> ESERCIZI DA SVOLGERE
**A.** Seleziona ogni riga dell'elenco che contiene la parola "Task", distinguendo tra maiuscole e minuscole.
**B.** Scrivi il seguito del brano sulla Giornata mondiale della vita consacrata, a partire dalla sua ultima frase.

Opinioni

La XXI Giornata mondiale della vita consacrata. Uditori della Parola e dell'umano

Luigi Gaetani* giovedì 2 febbraio 2017

Veglia di preghiera per la vita consacrata nella basilica di San Pietro (Siciliani)

Celebrare la XXI Giornata Mondiale della Vita Consacrata non vuol dire vivere nostalgicamente un evento, ma osare quell’oltre che è inscritto in ogni esperienza umana. In questa prospettiva di futuro e di profezia, come quella significata da Gesù presentato al Tempio, la vita religiosa in Italia non può limitarsi a conservare l’esistente, cosa già ardua in sé, ma convoca alla responsabilità tutti i religiosi, ricordando che in un tempo di contrazione delle forze e della stessa rappresentatività – oltre che di abbandoni che «ci preoccupano», come ha ricordato il Papa nella recente udienza alla plenaria della Congregazione per gli Istituti di vita consacrata e le Società di vita apostolica –, occorre assumere un ruolo di maggiore sinodalità, solidarietà e visibilità.

La compagnia, come esperienza di sinodalità e solidarietà, porta a dire che la minorità non necessariamente coincide con la contrazione della significanza e che la riduzione delle forze non produce ipso facto la sterilità della fantasia o l’impossibilità a pensare insieme, in una sinergia di carismi, quello che è impossibile realizzare da soli. Infatti, la “co-essenzialità” carismatica non riduce necessariamente i carismi, ma genera una riviviscenza carismatica, soprattutto tra carismi affini per spiritualità o per opere; pertanto, l’uscita missionaria, tanto cara a papa Francesco, non spaventa, anzi ricorda la singolare idoneità dei religiosi alla vita pastorale della Chiesa e alle attese del popolo di Dio, perché è tanta la esperienza di fede e di vita maturata che possono intraprendere gioiosamente questo cammino, vera riforma della nostra vita e dei nostri Istituti, oltre che della Chiesa.

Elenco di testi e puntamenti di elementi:
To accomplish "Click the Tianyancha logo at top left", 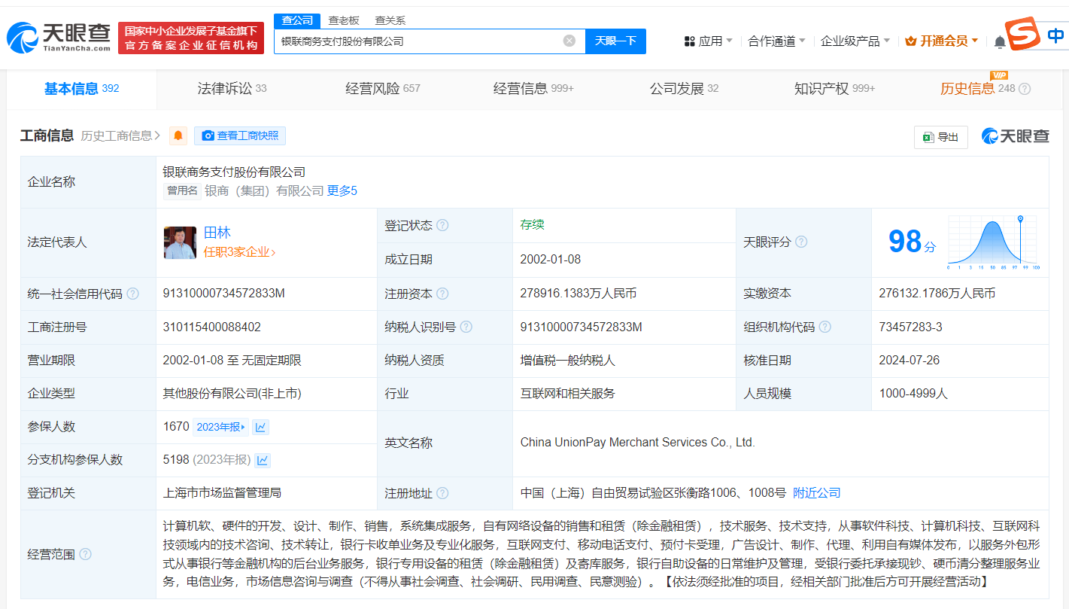I will (x=56, y=34).
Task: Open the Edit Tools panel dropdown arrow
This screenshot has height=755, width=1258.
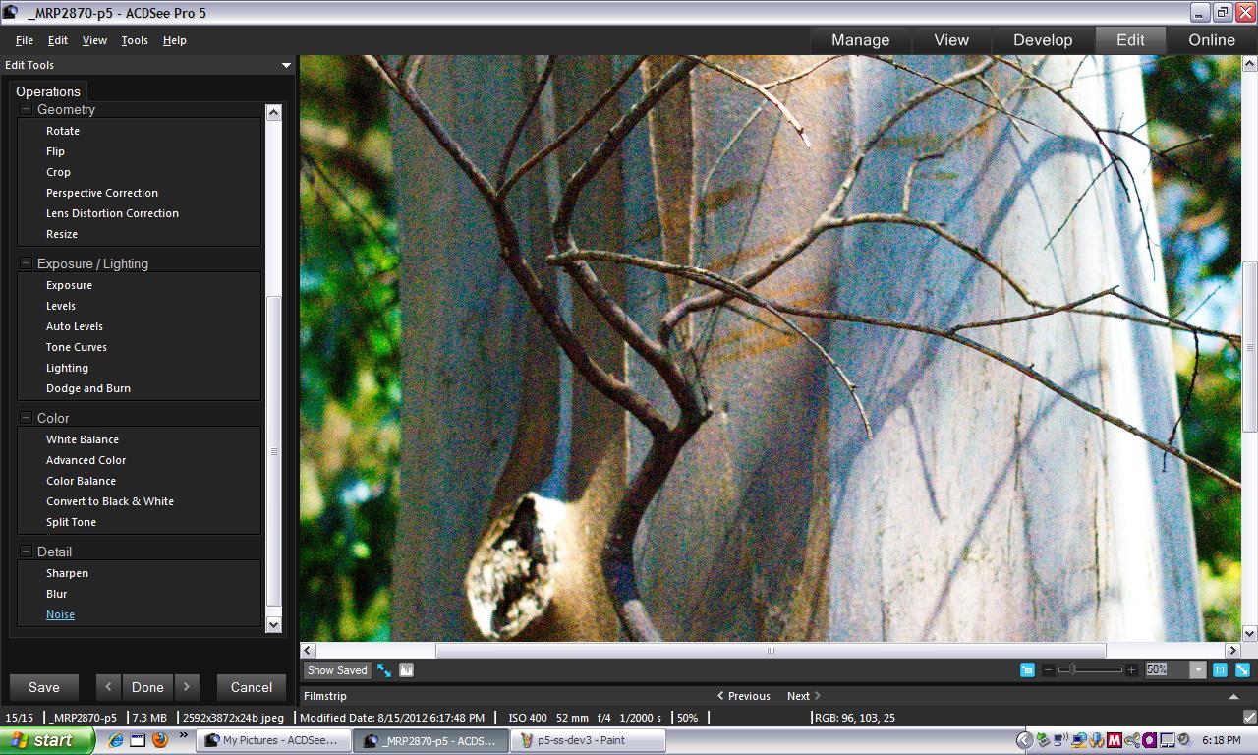Action: tap(286, 65)
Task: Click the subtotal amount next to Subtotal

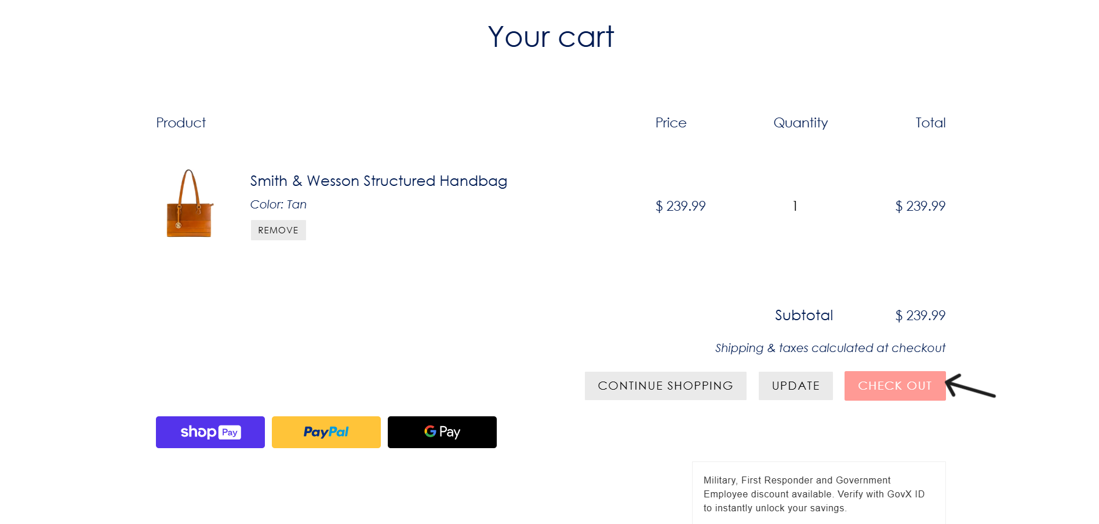Action: tap(920, 316)
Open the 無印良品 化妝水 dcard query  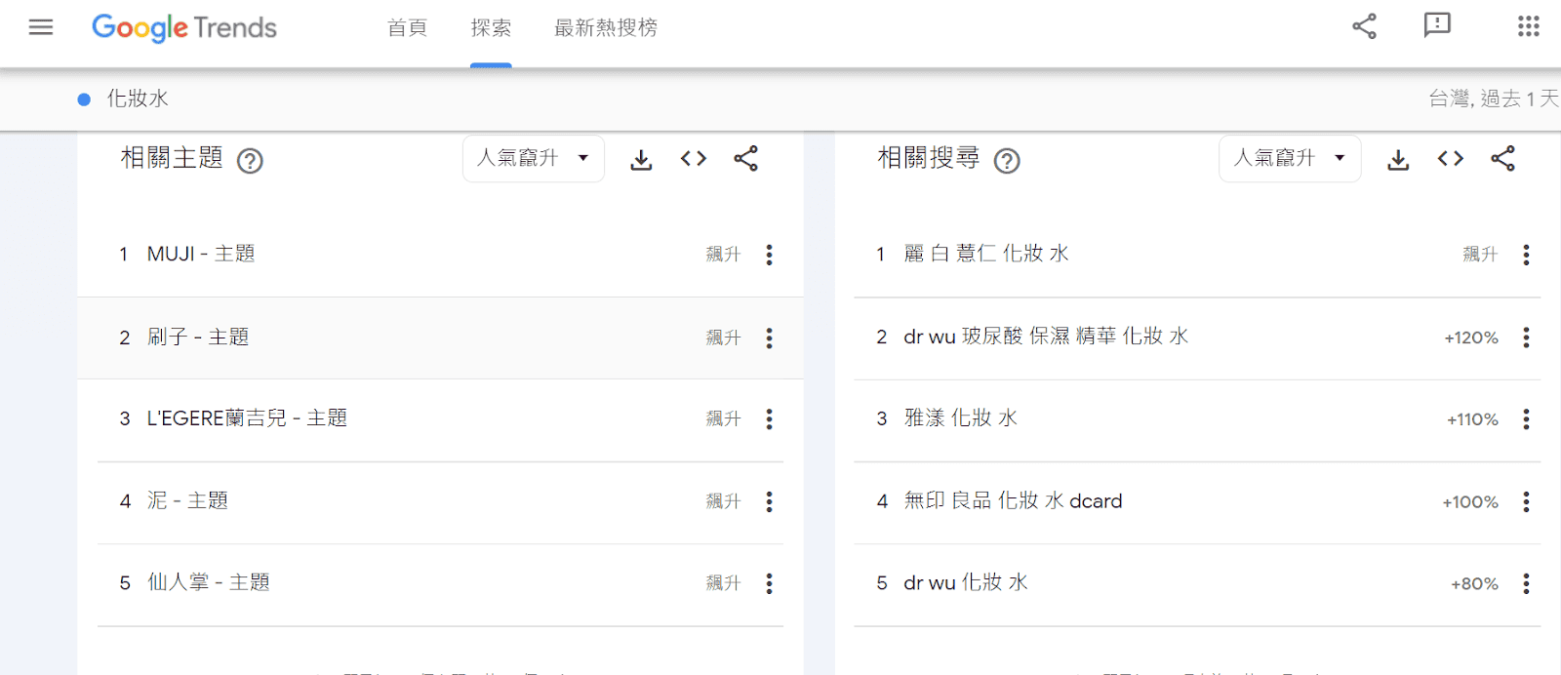point(1013,501)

> RISPOSTE AGLI ESERCIZI
**A.**
Task: Open the Edit Tools panel dropdown arrow
Task: Click the subtotal amount next to Subtotal

**B.**
La compagnia, come spazio di visibilità, porta a dire che in un tempo di comunicazione breve, liquido e veloce, occorre essere più attenti: «Se non investiamo seriamente sulla comunicazione, rischiamo l’irrilevanza e la marginalità», ha ricordato il segretario generale della Cei, monsignor Nunzio Galantino. La Chiesa italiana a Firenze ci ha detto che occorre abitare, ovvero, progettare nuove forme di presenza e testimonianza, che umanizzare è la posta in gioco più alta, perché tocca l’essere stesso della persona e che ai cattolici spetta il ruolo di presidio dell’umano. Per poter realizzare questo, come religiosi in Italia, la prima missione che dobbiamo compiere è quella della comunione. Innanzitutto tra noi, «curando in modo particolare la vita fraterna in comunità», secondo l’indicazione di papa Francesco nel già ricordato discorso di qualche giorno fa. E poi comunione non solo sinodale e solidale, ma anche visibile con tutte le componenti ecclesiali, ognuno con i mezzi che ha a disposizione, senza lamenti storici, ma con la capacità di educare oggi alle domande ed offrire risposte concrete al Popolo di Dio e, contestualmente, a quella carovana umana che conosce la fatica della vita.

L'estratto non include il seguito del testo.